Through an industry standard it calls Socially Devoted, it measures how often brands respond to questions from their fans and how quickly.
The results, which rank pages dedicated to the UK, show which brands care about their fans on social media and the culprits who ignore their questions completely.
The top 10 most socially devoted brands in the UK included Virgin Media (which responded to 85% of questions), Next, Argos and Boohoo.com. The worst offenders for not responding to fans on Facebook include Amazon, who didn’t respond to a single customer question in the three-month period, T-Mobile, and Xbox. Interestingly, in the US results T-Mobile scored as one of the most Socially Devoted brands in that country.

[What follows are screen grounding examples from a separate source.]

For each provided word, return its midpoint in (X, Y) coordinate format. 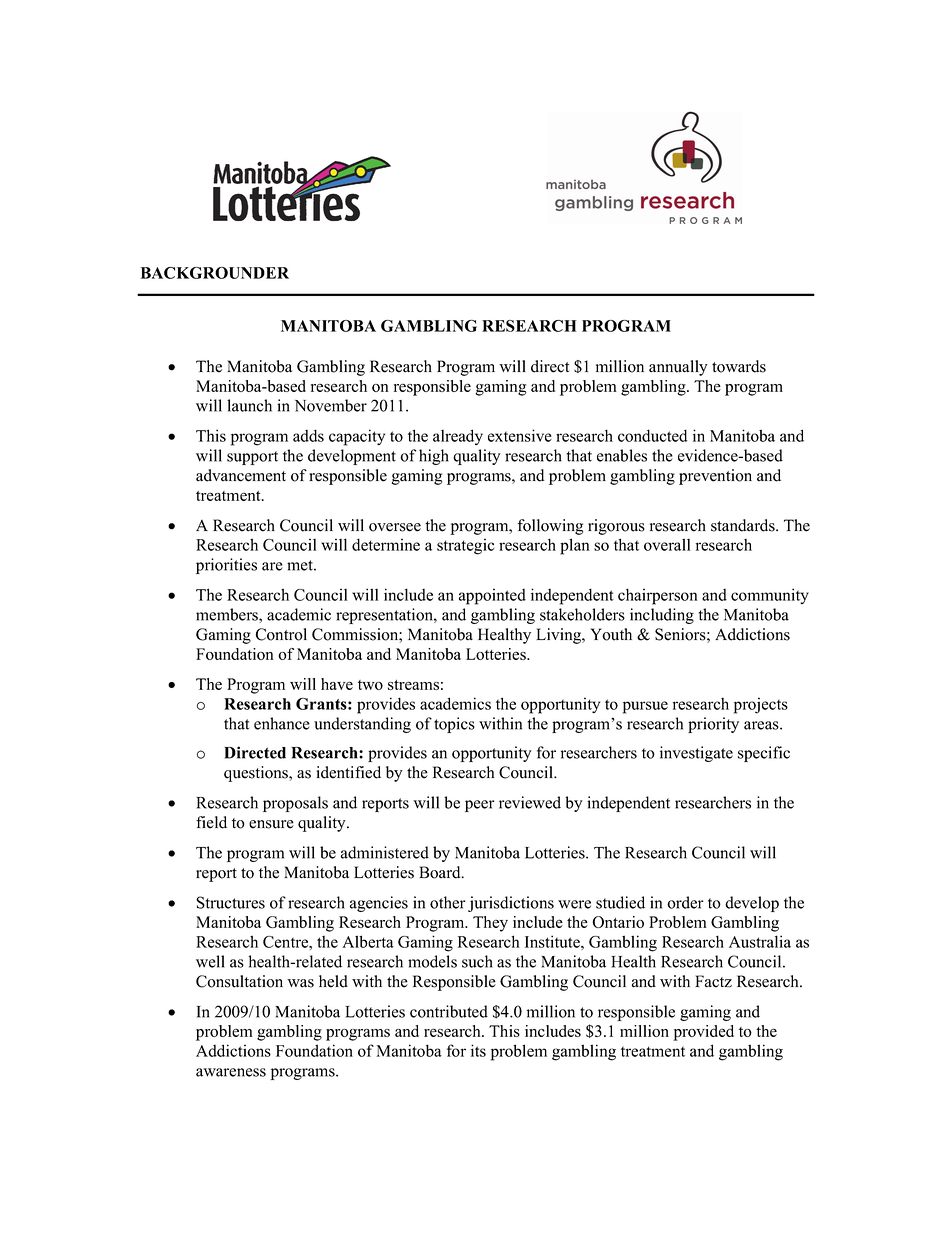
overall (667, 544)
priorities (226, 566)
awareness (231, 1072)
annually (678, 368)
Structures (230, 902)
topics (454, 725)
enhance (282, 723)
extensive (520, 435)
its (478, 1050)
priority (713, 725)
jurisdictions (511, 904)
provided (703, 1033)
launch (249, 405)
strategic (465, 546)
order (685, 902)
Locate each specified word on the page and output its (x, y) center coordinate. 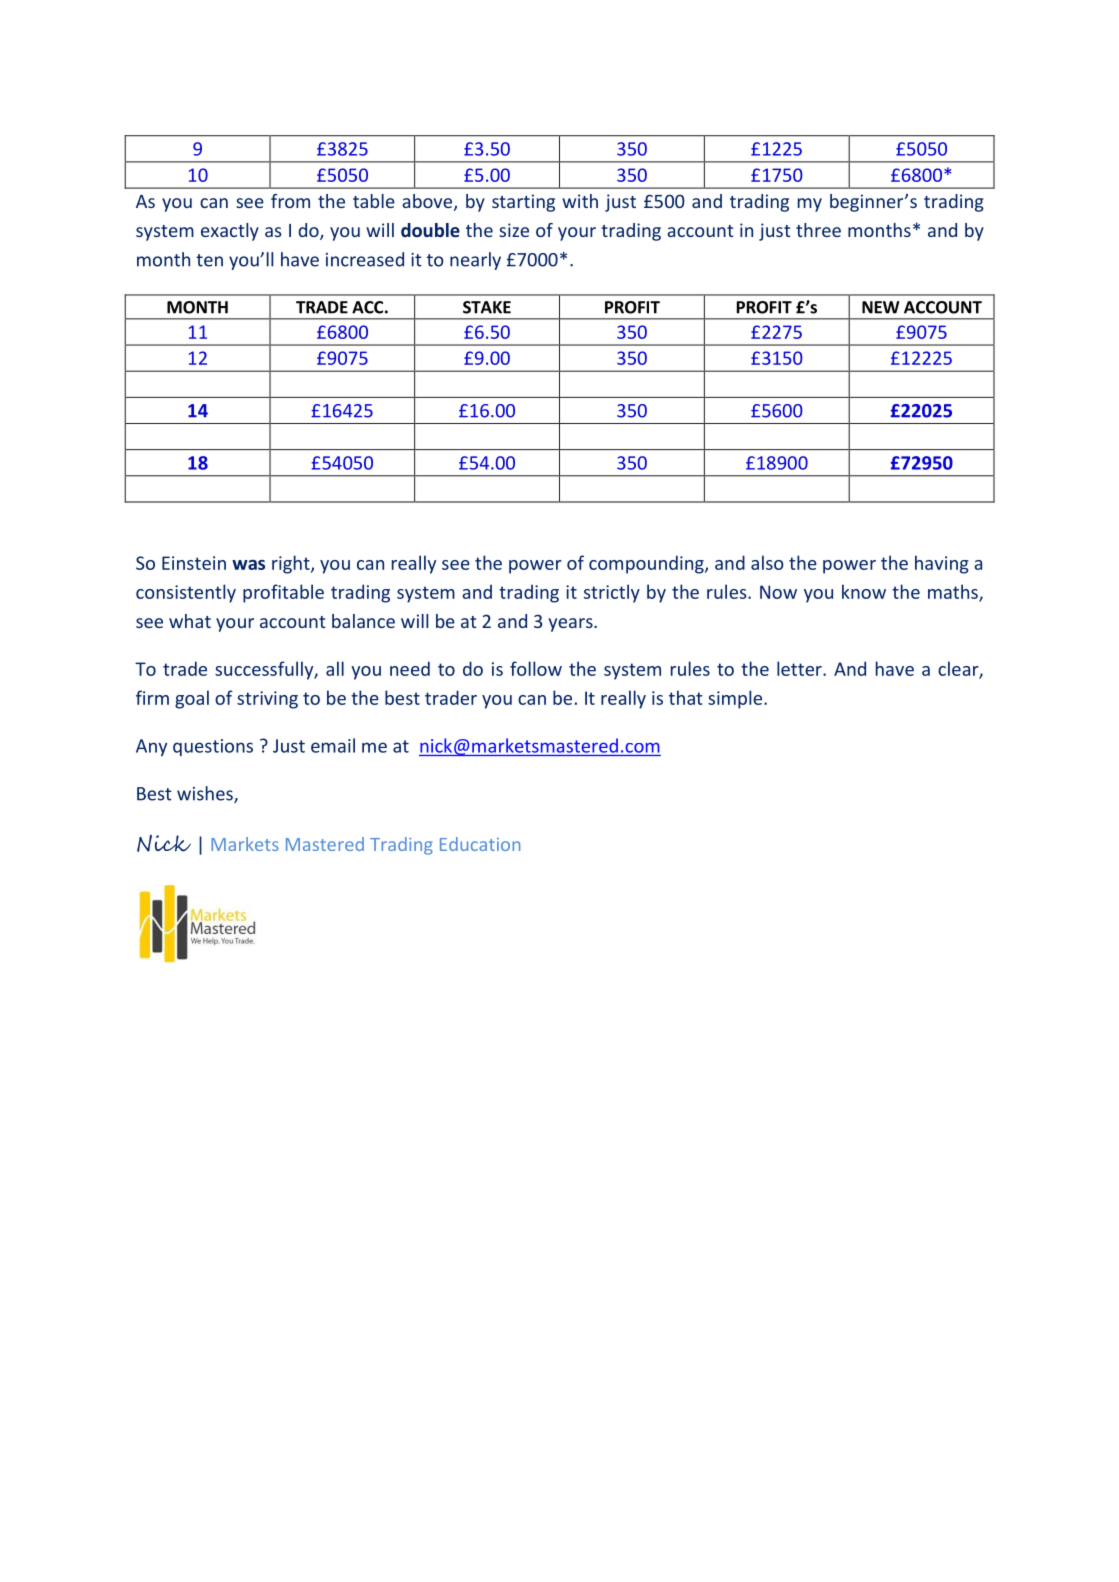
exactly (230, 232)
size (514, 230)
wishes (206, 794)
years (572, 625)
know (864, 591)
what (190, 621)
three (818, 230)
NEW (880, 307)
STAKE (487, 307)
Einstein (194, 563)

As Socialbakers CEO, Jan Rezab, explained: “In recent years there has been a shift away from brands simply seeking to collect the highest number of fans. What is important is how you interact and serve them. There is no point in having a page that offers no value to your fans beyond pushing photos of your products. Your fans will most likely see your posts as spam, hide your feed and then your online marketing efforts are seen by no one.”
When Socialbakers started to collect this data in April 2012 it found that over 70% of questions were not responded to on brands’ Facebook Pages worldwide. However in the last nine months response rates improved drastically and now only 45% of questions are not answered.
In worldwide rankings, the top 10 Socially Devoted brands included Personal Argentina (a south American mobile company), KLM, and Tesco. Blackberry, Netflix, and Starbucks ranked amongst the worst in the world.
Jan Rezab added: “We’re really encouraged by the number of brands who improved their Socially Devoted scores since we began measuring in April. However we remain surprised by the number of brands that refuse to acknowledge their fans on social media. Do you really want to buy food from a brand that won’t talk to you?”